Instructions for the task » Search the material for lines containing the word "computer", and copy each one.

Material shown »
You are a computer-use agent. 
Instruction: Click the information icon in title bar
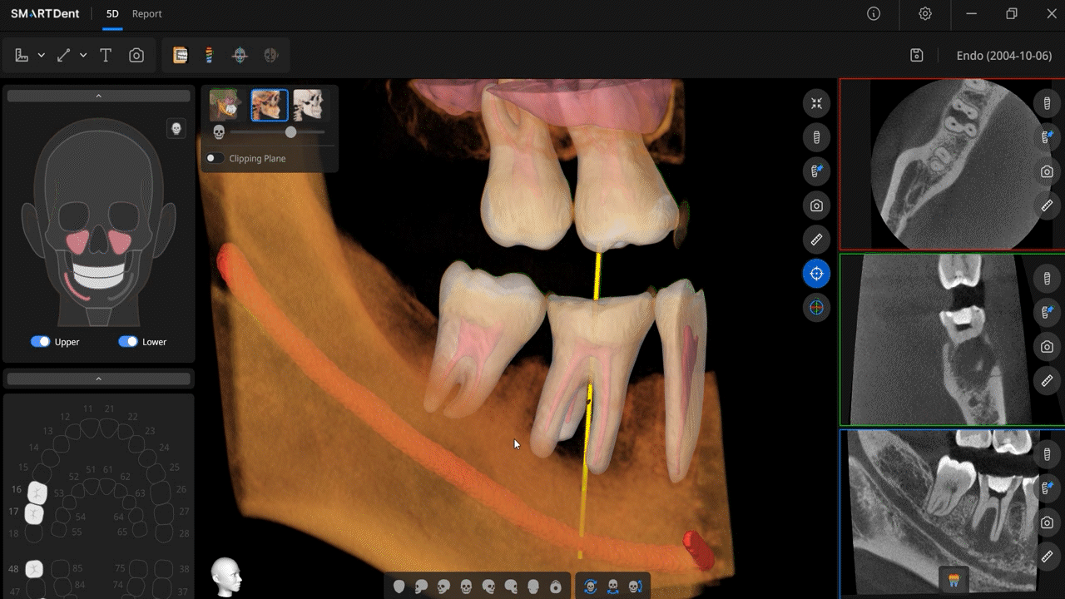click(x=874, y=14)
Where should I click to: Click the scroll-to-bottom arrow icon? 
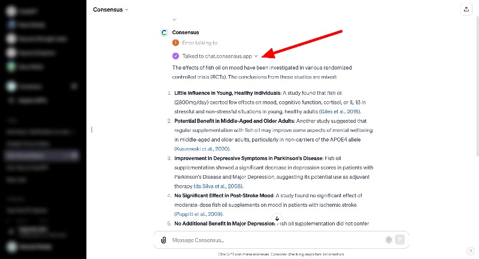coord(277,218)
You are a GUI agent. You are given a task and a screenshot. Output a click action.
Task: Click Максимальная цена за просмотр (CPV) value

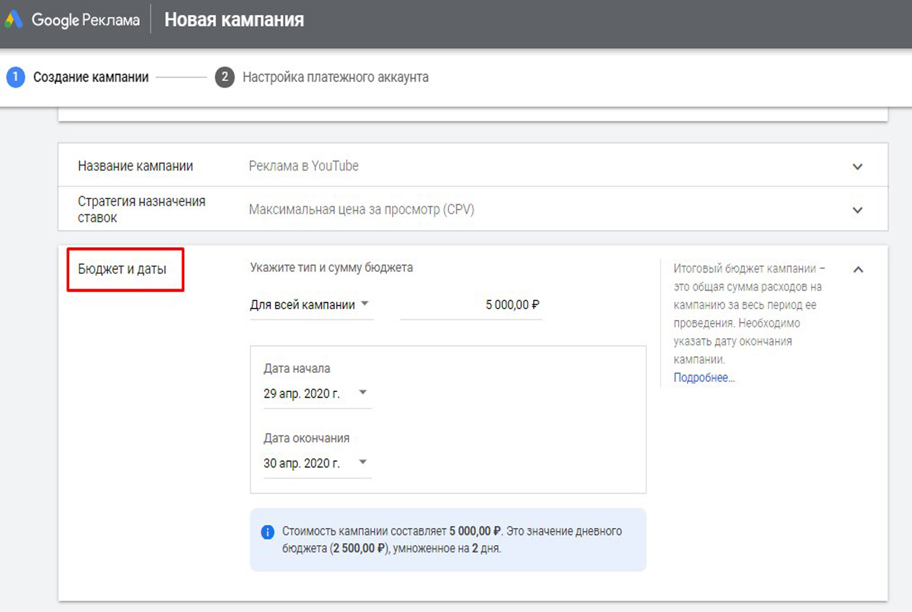[x=361, y=209]
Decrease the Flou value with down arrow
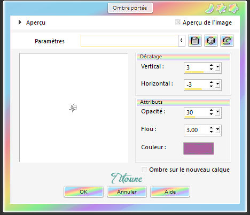Image resolution: width=250 pixels, height=215 pixels. pyautogui.click(x=211, y=132)
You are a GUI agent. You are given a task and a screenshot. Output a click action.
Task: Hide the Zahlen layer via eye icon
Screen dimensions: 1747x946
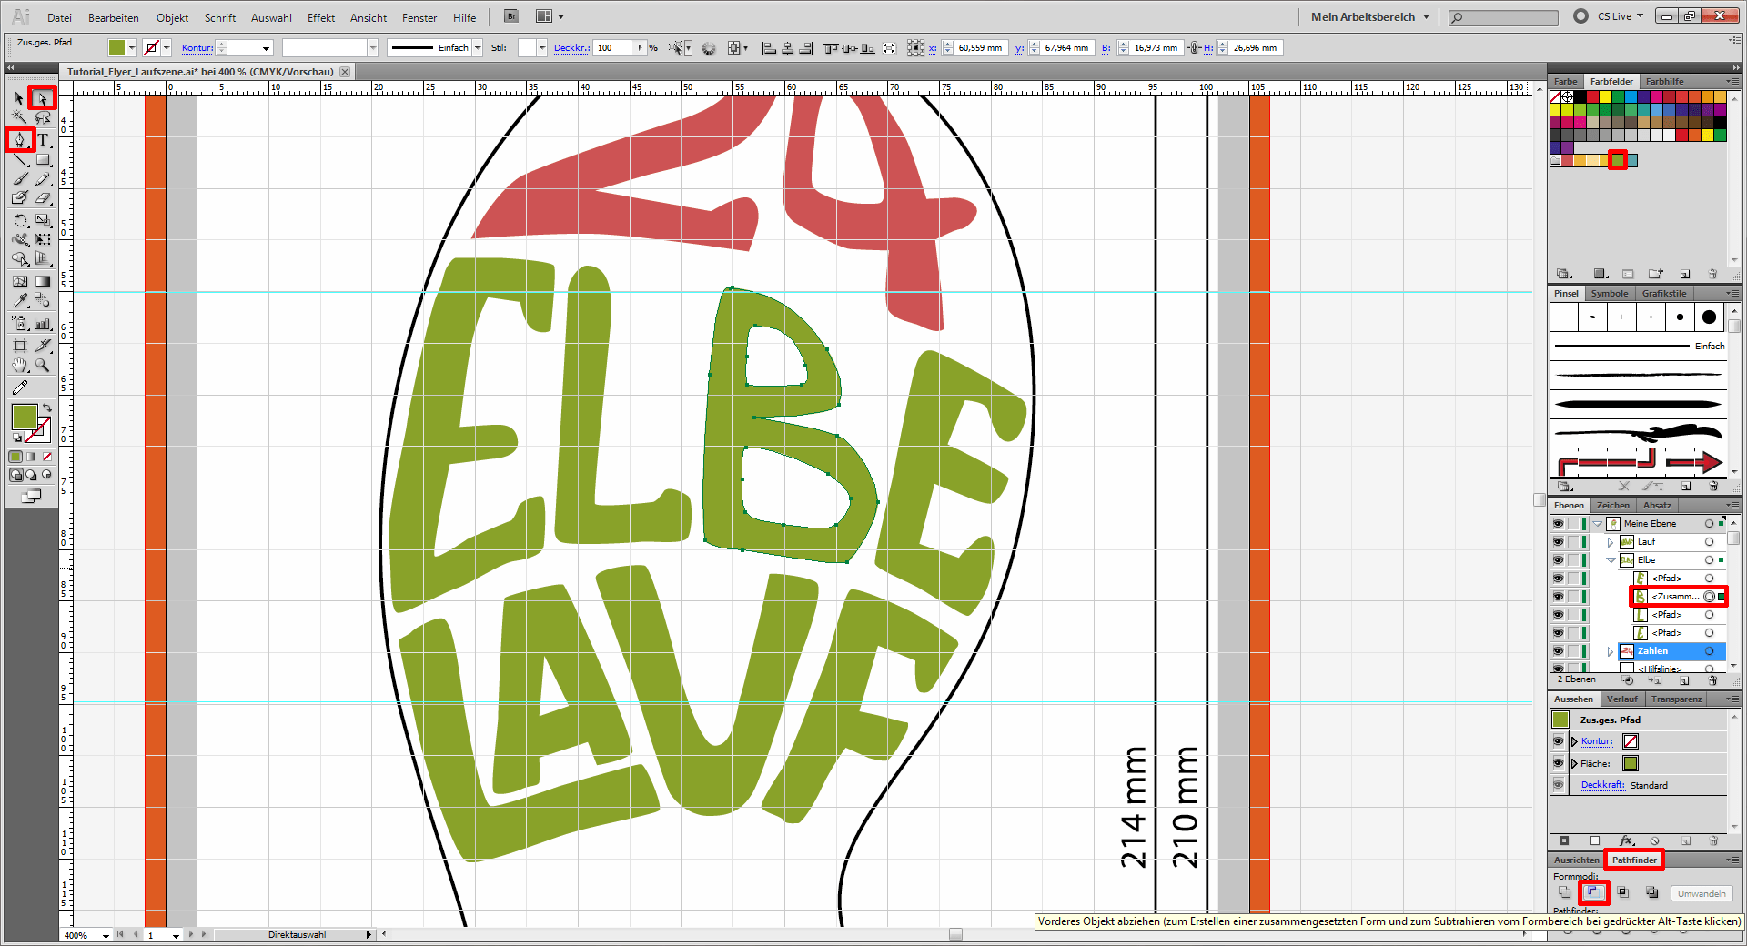(x=1558, y=651)
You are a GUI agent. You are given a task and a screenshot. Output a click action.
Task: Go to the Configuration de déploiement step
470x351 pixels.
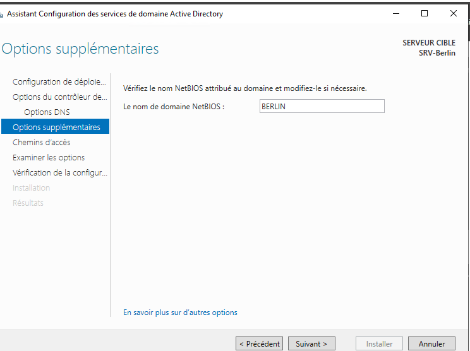coord(59,82)
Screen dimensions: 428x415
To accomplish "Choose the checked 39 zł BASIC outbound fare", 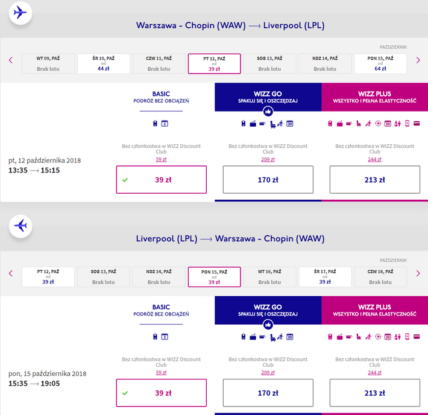I will [162, 180].
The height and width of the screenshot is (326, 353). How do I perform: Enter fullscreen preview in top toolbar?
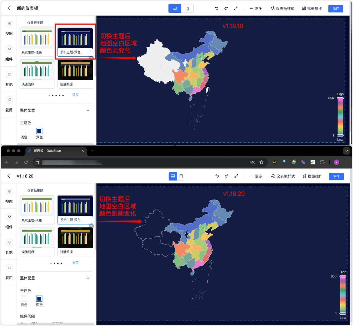coord(236,8)
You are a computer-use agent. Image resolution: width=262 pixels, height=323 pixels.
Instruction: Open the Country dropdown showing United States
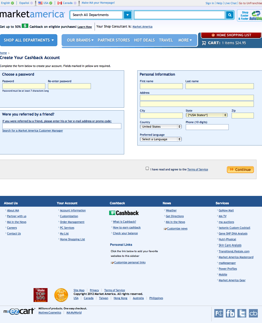click(161, 126)
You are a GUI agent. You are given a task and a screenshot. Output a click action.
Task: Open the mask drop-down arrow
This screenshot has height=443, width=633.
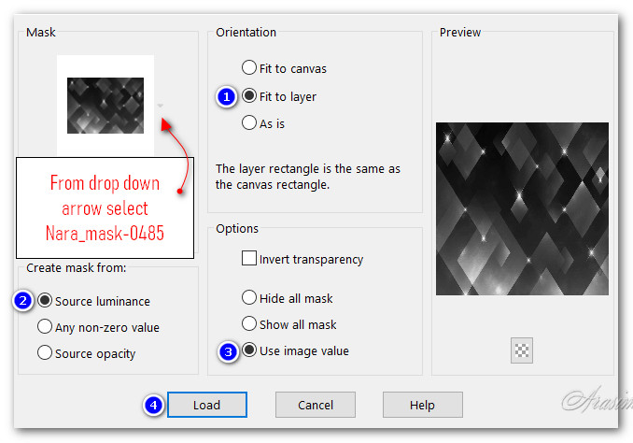tap(161, 106)
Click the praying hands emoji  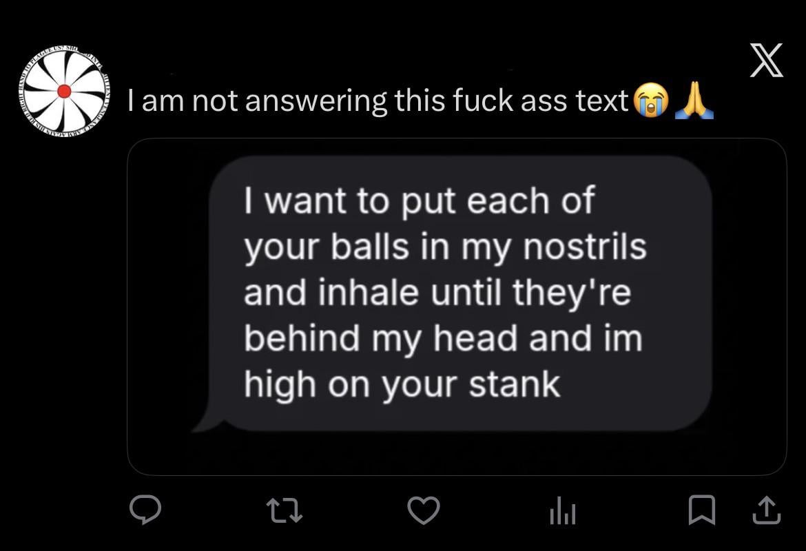point(694,100)
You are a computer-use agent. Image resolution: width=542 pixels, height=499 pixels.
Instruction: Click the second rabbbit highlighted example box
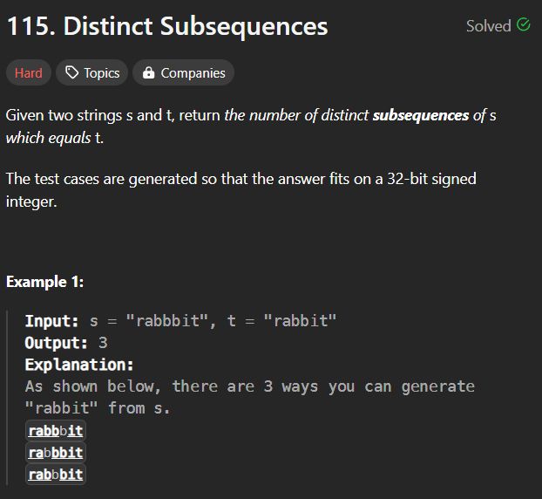pos(56,453)
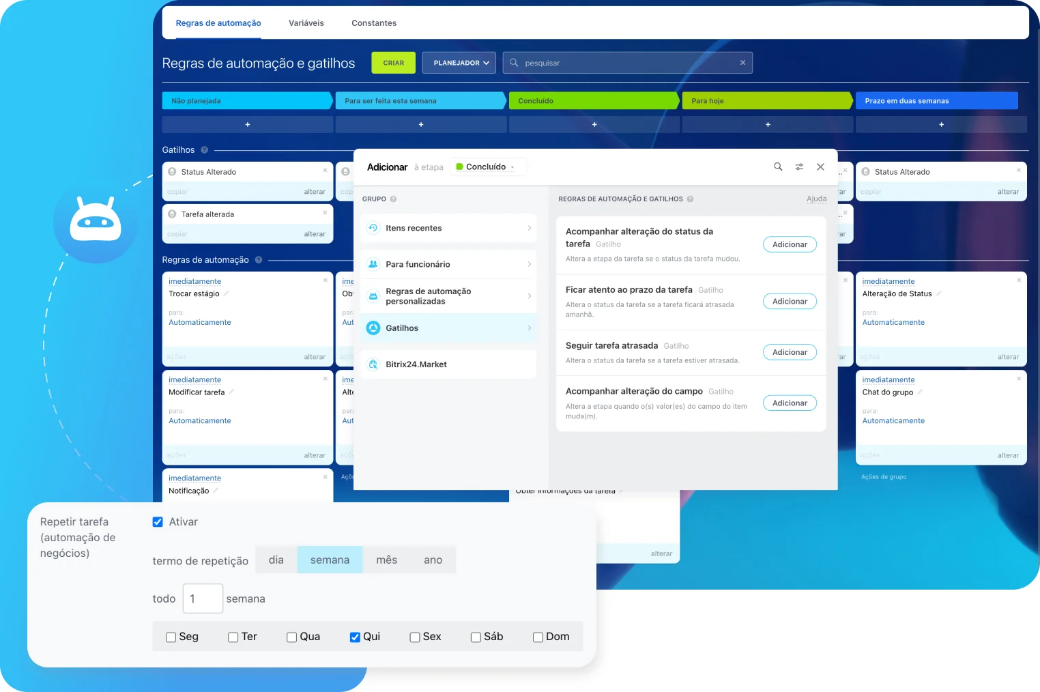This screenshot has height=692, width=1040.
Task: Open the Constantes tab
Action: click(373, 23)
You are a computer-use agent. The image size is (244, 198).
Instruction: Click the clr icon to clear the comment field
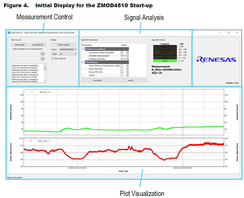43,59
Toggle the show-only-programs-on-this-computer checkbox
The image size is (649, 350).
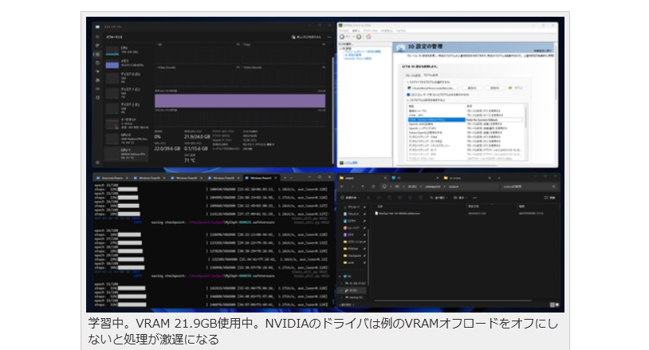coord(408,94)
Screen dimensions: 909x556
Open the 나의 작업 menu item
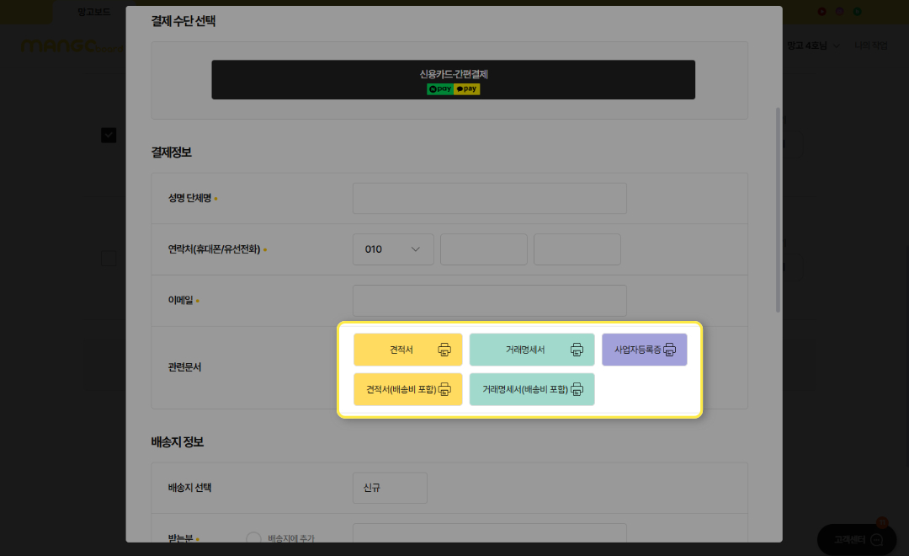point(870,45)
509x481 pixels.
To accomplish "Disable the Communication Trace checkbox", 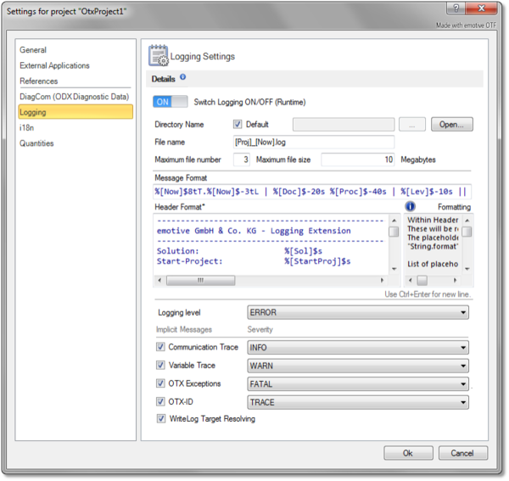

Solved problem »
You are a computer-use agent. 
You are a computer-use agent. Image resolution: width=262 pixels, height=323 pixels.
You are a computer-use agent. Image resolution: width=542 pixels, height=499 pixels.
You are a computer-use agent. The image size is (244, 198).
Toggle the show-only-programs-on-this-computer checkbox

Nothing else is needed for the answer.